### DIRECTIVE
Rewrite the entries below, replacing every "screenshot" with "screen capture" and changing nothing else. Leave the pictures out of your version.

Start

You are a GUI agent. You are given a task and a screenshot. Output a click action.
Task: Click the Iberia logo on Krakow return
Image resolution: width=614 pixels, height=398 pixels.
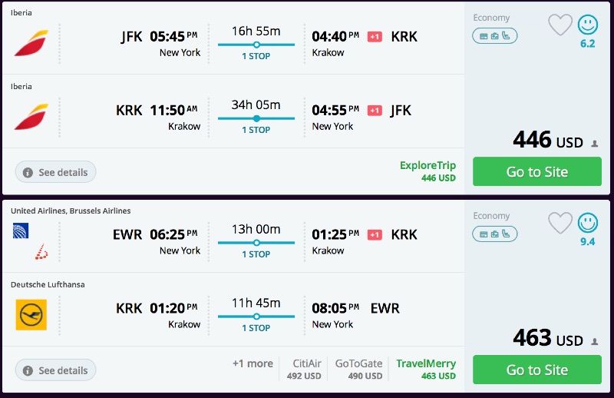31,117
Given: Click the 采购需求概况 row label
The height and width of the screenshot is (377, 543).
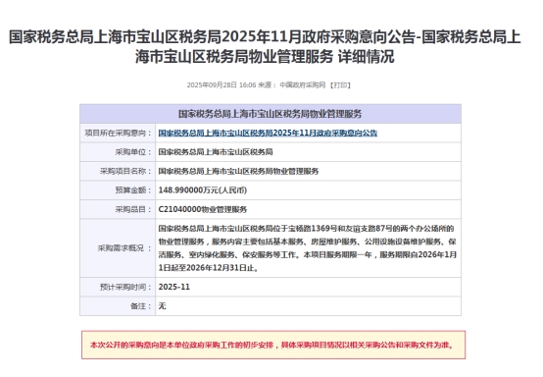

End

### WORKED SOLUTION
You are a GUI agent. You are given a task and a screen capture. Output a click action.
Task: Click the Iberia logo on Krakow return
Image resolution: width=614 pixels, height=398 pixels.
31,117
Given: Click the 采购需求概况 row label
The height and width of the screen capture is (377, 543).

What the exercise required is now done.